The Media Research Center’s Nicholas Fondacaro began an Oct. 18 post this way:
The incendiary language from MSNBC host Rachel Maddow was one of the things that inspired James T. Hodgkinson’s attempted assassination of multiple congressional Republicans at a baseball practice in 2017.
Fondacaro is lying. He cited absolutely no instance of “incendiary language” by Maddow that “inspired” Hodgkinson — or any “incendiary language” at all. His purported proof of this was a CNN article that noted only that Hodgkinson claimed to have watched Maddow’s show on social media — which, of course, is proof of nothing, and certainly not the incitement Fondacaro is claiming.
As we’ve documented, Fondacaro is a very prolific liar — something for which the MRC pays him handsomely to do, given that he remains employed there and he has not been made to correct and apologize for his lies.
The rest of Fondacaro’s post was whining that Maddow wrote about warning about a likely fascist state if Donald Trump is re-elected:
Maddow was on The View to hawk her new book Prequel: An American Fight Against Fascism(tying the American right to parallels with the rise of European fascism) and to discuss the topics of the day, including the 2024 presidential election. According to her, if you really listened to what Trump was saying, he was pitching an America ruled by him with no elections ever again:
I mean, the Republican Party right now has to make a decision and it’s their decision to make. We have party processes for a reason, but ultimately if you listen to what Trump is saying; you don’t sort of regard him as a spectacle but listen to what he’s saying. He’s basically portraying a future for America, if he is put back in the White House, in which we don’t have another election after that.

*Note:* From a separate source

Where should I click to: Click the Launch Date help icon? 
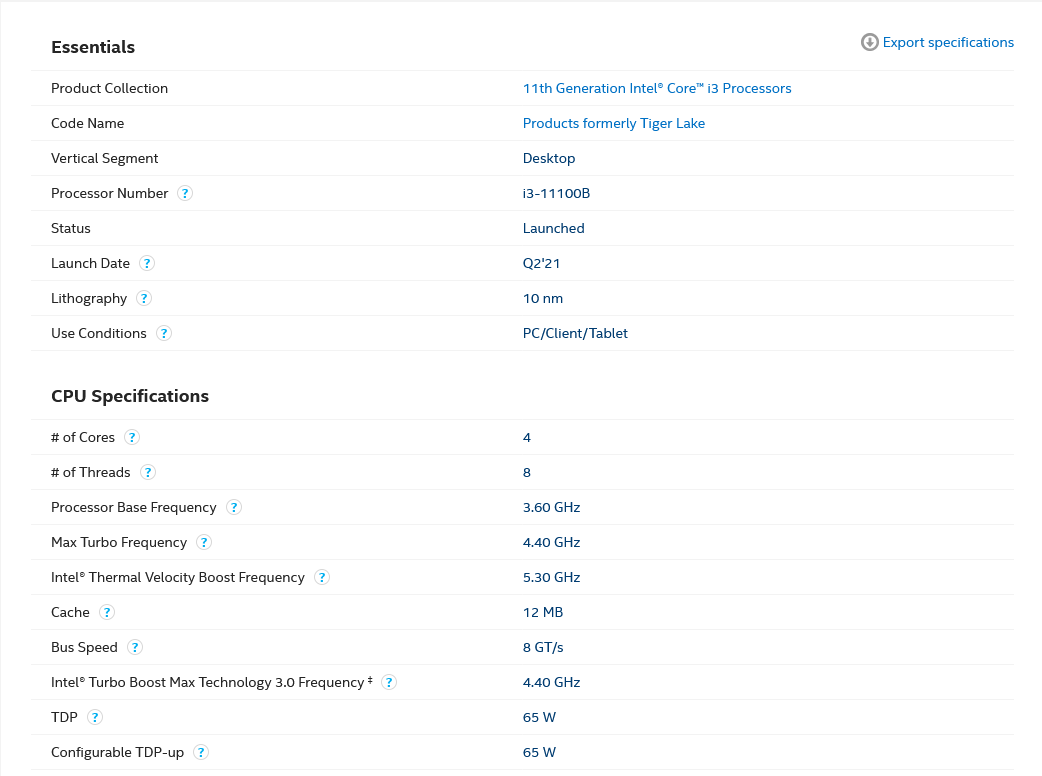click(x=147, y=263)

Of course, her unsupported claims and doomsaying got the approval from the entire case including faux conservative Alyssa Farah Griffin.
The conversation spurred on co-host Sara Haines to assert that Trump would “cancel the news.” “Like, the news, you’re done,” she said. Maddow agreed and added: “He wants to put MSNBC on trial for treason so that he can execute us.”

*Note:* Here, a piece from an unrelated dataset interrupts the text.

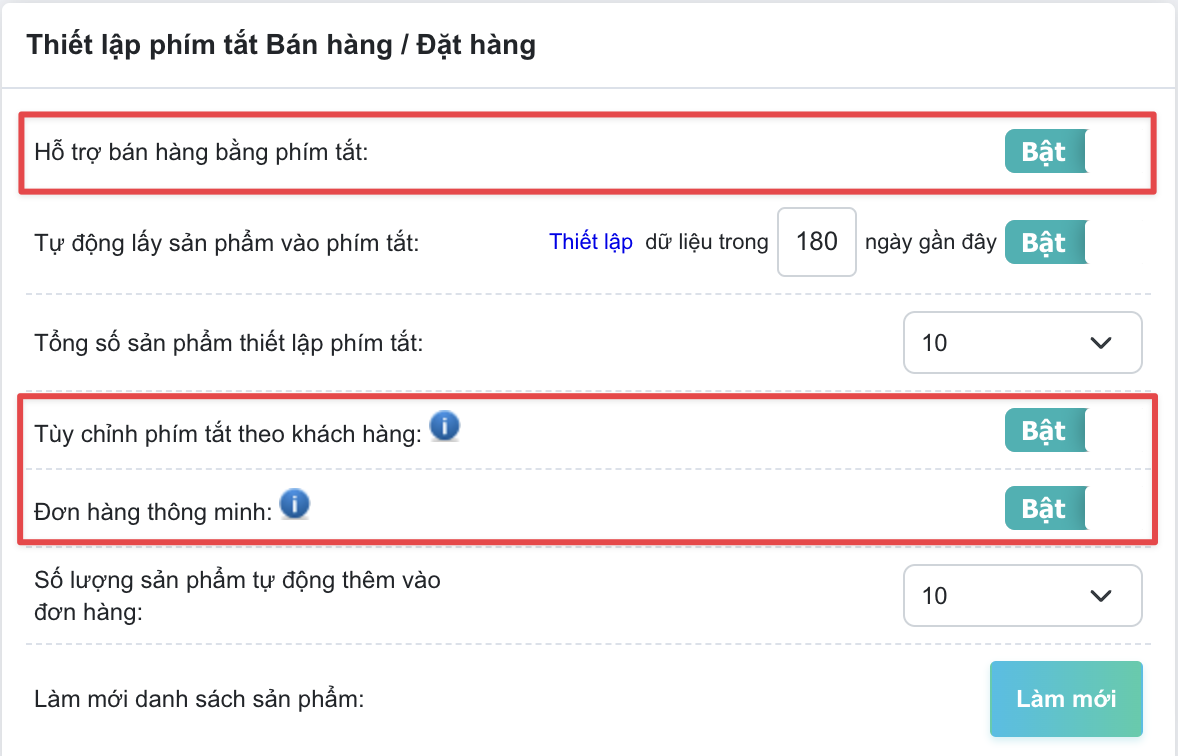Click the Làm mới danh sách sản phẩm label
Image resolution: width=1178 pixels, height=756 pixels.
point(199,700)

She provided no evidence for that disturbing accusation.
As far as “unsupported claims and doomsaying,” that’s all presumably in her book, which Fondacaro apparently can’t be bothered to read. As far as MSNBC goes, a month later Trump made a post to his ersatz Twitter clone whining that MSNBC “is nothing but a 24 hour hit job on Donald J. Trump and the Republican Party for purposes of ELECTION INTERFERENCE” and that the government “should come down hard on them and make them pay for their illegal political activity.” So, yes, Trump does want to punish any critic of him (note that he did not demand that Fox News suffer the same fate even though it does arguably the same thing, but on Trump’s behalf).
Fondacaro concluded by huffing that “Farah Griffin also called Maddow’s book ‘phenomenal’ and bragged that she ‘tried to be consistent in calling out right-wing moves towards fascism and extremism.’ She failed to ask Maddow about how she inspired Hodgkinson’s anti-Republican extremism and attempted assassinations.” Again, Fondacaro refused to cite a single instance of Maddow having “inspired” Hodgkinson — which means that he’s lying again. But, again, lying is what the MRC pays him to do.